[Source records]
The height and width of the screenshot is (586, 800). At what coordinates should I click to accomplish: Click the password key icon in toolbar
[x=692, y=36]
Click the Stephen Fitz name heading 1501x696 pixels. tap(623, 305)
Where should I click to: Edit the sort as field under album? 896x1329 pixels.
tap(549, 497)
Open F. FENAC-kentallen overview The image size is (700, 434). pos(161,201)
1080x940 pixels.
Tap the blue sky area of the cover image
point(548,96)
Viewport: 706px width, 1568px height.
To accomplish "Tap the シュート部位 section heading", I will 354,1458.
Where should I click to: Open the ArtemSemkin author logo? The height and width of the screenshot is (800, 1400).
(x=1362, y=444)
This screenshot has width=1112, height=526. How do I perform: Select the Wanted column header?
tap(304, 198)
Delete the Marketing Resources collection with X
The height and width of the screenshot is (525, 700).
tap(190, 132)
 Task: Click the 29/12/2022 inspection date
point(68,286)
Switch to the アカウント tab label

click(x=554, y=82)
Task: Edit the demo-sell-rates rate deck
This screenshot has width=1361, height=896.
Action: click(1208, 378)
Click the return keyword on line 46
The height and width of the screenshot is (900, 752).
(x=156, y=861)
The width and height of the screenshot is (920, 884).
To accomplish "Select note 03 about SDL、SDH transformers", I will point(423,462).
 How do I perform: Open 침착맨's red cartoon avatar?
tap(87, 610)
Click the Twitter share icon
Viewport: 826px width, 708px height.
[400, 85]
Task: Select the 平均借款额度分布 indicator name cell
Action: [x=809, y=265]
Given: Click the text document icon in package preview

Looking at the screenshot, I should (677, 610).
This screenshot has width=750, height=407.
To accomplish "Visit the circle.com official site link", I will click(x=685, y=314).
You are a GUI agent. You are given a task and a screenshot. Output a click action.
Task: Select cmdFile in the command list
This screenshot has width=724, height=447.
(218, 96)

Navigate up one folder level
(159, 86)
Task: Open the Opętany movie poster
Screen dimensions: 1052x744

#### Activity
Nothing should be left out: return all of the records exactly.

#### Result of this exercise
The height and width of the screenshot is (586, 800). At what coordinates should I click to accomplish: Click the password key icon in toolbar
[x=692, y=36]
Click the Stephen Fitz name heading 1501x696 pixels. tap(623, 305)
Where should I click to: Edit the sort as field under album? 896x1329 pixels.
tap(549, 497)
Open F. FENAC-kentallen overview The image size is (700, 434). pos(161,201)
1080x940 pixels.
Tap the blue sky area of the cover image
point(548,96)
Viewport: 706px width, 1568px height.
To accomplish "Tap the シュート部位 section heading", I will 354,1458.
Where should I click to: Open the ArtemSemkin author logo? The height and width of the screenshot is (800, 1400).
(x=1362, y=444)
This screenshot has width=1112, height=526. How do I perform: Select the Wanted column header?
tap(304, 198)
Delete the Marketing Resources collection with X
The height and width of the screenshot is (525, 700).
tap(190, 132)
 Task: Click the 29/12/2022 inspection date
point(68,286)
Switch to the アカウント tab label

click(x=554, y=82)
Task: Edit the demo-sell-rates rate deck
This screenshot has width=1361, height=896.
Action: click(1208, 378)
Click the return keyword on line 46
The height and width of the screenshot is (900, 752).
(x=156, y=861)
The width and height of the screenshot is (920, 884).
To accomplish "Select note 03 about SDL、SDH transformers", I will point(423,462).
 How do I perform: Open 침착맨's red cartoon avatar?
tap(87, 610)
Click the Twitter share icon
Viewport: 826px width, 708px height.
[400, 85]
Task: Select the 平均借款额度分布 indicator name cell
Action: [x=809, y=265]
Given: Click the text document icon in package preview

Looking at the screenshot, I should (677, 610).
This screenshot has width=750, height=407.
To accomplish "Visit the circle.com official site link", I will click(x=685, y=314).
You are a GUI agent. You are given a task and a screenshot. Output a click action.
Task: Select cmdFile in the command list
This screenshot has width=724, height=447.
(218, 96)

Navigate up one folder level
(159, 86)
Task: Open the Opętany movie poster
Screen dimensions: 1052x744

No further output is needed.